··· MATERIAL PROVIDED

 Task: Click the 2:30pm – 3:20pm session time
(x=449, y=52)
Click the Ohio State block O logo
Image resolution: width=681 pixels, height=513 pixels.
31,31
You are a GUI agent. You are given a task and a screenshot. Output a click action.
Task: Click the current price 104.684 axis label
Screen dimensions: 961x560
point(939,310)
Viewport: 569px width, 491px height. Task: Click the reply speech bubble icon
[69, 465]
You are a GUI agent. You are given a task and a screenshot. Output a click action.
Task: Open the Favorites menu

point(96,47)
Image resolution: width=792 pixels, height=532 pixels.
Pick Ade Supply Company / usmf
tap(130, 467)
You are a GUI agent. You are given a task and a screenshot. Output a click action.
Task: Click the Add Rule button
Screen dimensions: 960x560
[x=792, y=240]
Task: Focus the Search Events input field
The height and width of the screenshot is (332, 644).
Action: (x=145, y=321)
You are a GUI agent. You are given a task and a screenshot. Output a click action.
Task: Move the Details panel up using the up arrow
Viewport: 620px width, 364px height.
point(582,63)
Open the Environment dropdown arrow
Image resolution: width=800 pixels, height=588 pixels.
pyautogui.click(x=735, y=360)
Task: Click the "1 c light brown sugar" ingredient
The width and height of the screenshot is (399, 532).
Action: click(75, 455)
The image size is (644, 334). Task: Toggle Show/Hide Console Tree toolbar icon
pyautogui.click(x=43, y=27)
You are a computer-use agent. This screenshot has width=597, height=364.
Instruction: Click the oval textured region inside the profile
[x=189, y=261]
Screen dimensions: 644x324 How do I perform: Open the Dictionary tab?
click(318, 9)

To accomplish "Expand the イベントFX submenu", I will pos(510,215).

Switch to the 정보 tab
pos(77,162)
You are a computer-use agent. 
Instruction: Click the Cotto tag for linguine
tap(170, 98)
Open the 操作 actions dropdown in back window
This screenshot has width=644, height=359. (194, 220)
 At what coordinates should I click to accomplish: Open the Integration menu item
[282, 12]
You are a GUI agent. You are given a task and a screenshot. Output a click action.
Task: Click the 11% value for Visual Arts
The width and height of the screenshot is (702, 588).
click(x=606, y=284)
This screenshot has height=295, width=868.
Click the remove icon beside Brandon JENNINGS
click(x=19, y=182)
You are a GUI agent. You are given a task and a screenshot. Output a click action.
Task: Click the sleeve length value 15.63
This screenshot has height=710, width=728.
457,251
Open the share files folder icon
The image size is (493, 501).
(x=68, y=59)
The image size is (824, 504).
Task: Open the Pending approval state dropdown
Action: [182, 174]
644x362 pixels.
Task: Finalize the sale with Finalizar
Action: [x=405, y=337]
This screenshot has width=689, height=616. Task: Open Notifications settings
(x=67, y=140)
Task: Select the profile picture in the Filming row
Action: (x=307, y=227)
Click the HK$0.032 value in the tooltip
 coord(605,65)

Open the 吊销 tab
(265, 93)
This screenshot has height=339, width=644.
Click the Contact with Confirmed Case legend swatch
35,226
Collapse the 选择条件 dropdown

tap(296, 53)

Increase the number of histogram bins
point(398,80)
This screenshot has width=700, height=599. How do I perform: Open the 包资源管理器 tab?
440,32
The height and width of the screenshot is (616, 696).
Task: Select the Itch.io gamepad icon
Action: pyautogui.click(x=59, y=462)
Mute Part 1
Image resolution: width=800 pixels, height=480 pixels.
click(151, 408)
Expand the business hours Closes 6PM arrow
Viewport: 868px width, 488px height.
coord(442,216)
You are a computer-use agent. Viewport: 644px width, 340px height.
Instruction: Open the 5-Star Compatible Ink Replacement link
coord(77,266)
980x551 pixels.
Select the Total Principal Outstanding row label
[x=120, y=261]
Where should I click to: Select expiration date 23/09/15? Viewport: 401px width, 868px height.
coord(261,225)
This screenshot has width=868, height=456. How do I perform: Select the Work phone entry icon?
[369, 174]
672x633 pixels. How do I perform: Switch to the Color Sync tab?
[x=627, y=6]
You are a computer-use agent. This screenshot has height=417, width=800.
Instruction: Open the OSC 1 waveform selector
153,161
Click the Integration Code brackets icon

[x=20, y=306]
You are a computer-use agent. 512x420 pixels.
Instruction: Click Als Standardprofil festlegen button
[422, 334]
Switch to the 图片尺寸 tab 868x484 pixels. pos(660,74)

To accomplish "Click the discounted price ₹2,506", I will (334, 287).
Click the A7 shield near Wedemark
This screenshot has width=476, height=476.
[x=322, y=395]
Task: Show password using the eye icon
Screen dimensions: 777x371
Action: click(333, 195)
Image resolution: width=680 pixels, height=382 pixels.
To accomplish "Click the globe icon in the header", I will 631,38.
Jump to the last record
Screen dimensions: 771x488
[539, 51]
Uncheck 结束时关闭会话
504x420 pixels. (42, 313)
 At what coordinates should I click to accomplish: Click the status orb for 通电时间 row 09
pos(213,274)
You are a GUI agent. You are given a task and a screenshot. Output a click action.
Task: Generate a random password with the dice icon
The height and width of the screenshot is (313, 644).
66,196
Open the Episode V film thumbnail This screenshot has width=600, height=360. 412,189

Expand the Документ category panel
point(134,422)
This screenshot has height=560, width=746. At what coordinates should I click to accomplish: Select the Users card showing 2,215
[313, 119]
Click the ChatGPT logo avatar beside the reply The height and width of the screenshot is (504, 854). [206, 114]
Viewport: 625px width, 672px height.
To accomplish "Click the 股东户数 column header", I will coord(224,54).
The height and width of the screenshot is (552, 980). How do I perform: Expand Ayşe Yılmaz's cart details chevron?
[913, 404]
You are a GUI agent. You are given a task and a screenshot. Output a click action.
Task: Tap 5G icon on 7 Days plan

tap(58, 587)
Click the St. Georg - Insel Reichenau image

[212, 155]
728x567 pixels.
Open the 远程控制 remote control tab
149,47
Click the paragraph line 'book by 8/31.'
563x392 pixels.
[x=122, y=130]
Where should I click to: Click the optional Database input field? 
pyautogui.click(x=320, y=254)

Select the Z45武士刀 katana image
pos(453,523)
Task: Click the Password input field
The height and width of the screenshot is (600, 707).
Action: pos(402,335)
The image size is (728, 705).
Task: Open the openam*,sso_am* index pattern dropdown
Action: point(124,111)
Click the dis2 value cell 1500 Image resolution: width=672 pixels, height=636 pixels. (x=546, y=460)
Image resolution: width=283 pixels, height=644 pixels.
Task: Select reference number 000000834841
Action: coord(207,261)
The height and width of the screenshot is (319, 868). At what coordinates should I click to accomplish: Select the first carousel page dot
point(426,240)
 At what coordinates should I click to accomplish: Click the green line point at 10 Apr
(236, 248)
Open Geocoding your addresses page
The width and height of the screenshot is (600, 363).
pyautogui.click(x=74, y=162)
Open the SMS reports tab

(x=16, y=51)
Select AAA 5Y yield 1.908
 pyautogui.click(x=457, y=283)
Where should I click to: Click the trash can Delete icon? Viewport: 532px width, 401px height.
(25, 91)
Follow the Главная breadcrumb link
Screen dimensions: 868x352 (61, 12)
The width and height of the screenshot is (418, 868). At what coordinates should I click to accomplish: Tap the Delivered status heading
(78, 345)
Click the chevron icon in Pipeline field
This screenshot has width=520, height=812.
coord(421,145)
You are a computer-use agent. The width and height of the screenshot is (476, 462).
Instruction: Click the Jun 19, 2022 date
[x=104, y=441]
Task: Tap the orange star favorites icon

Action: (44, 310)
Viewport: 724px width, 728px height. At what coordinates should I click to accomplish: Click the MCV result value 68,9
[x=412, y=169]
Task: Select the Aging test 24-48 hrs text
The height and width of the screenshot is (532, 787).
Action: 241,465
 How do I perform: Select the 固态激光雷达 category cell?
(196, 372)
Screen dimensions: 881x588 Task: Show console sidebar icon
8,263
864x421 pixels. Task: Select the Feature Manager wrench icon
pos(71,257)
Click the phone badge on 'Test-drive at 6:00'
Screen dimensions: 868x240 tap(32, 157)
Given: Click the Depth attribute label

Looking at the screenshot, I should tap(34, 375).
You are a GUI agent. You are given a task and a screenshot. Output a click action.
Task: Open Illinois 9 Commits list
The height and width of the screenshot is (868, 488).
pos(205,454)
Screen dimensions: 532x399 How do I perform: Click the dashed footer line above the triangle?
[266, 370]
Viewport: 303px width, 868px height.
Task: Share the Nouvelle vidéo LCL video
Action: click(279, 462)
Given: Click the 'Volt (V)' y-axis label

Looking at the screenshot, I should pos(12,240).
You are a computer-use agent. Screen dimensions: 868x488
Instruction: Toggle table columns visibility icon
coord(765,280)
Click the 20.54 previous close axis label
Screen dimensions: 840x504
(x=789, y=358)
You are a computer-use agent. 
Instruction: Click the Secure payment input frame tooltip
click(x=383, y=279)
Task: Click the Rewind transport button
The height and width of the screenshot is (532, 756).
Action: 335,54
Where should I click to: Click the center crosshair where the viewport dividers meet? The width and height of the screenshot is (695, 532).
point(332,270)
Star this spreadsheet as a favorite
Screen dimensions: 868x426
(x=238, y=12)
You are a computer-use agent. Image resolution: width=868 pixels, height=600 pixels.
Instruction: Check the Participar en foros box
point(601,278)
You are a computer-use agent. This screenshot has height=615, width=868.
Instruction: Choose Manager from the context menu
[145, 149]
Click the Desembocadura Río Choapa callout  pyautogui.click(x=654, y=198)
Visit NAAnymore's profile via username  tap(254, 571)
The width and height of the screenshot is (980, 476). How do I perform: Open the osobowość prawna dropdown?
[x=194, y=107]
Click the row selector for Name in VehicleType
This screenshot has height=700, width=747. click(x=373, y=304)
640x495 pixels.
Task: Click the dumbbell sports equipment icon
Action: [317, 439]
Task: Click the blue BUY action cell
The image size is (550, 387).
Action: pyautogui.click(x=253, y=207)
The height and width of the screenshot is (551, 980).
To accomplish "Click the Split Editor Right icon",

······

## EXERCISE INSTRUCTIONS
Up to and including the line with "Task: Click the Add Rule button", output each line of the entries above exactly, starting from the first.

## COMPLETED EXERCISE
 Task: Click the 2:30pm – 3:20pm session time
(x=449, y=52)
Click the Ohio State block O logo
Image resolution: width=681 pixels, height=513 pixels.
31,31
You are a GUI agent. You are given a task and a screenshot. Output a click action.
Task: Click the current price 104.684 axis label
Screen dimensions: 961x560
point(939,310)
Viewport: 569px width, 491px height. Task: Click the reply speech bubble icon
[69, 465]
You are a GUI agent. You are given a task and a screenshot. Output a click action.
Task: Open the Favorites menu

point(96,47)
Image resolution: width=792 pixels, height=532 pixels.
Pick Ade Supply Company / usmf
tap(130, 467)
You are a GUI agent. You are given a task and a screenshot. Output a click action.
Task: Click the Add Rule button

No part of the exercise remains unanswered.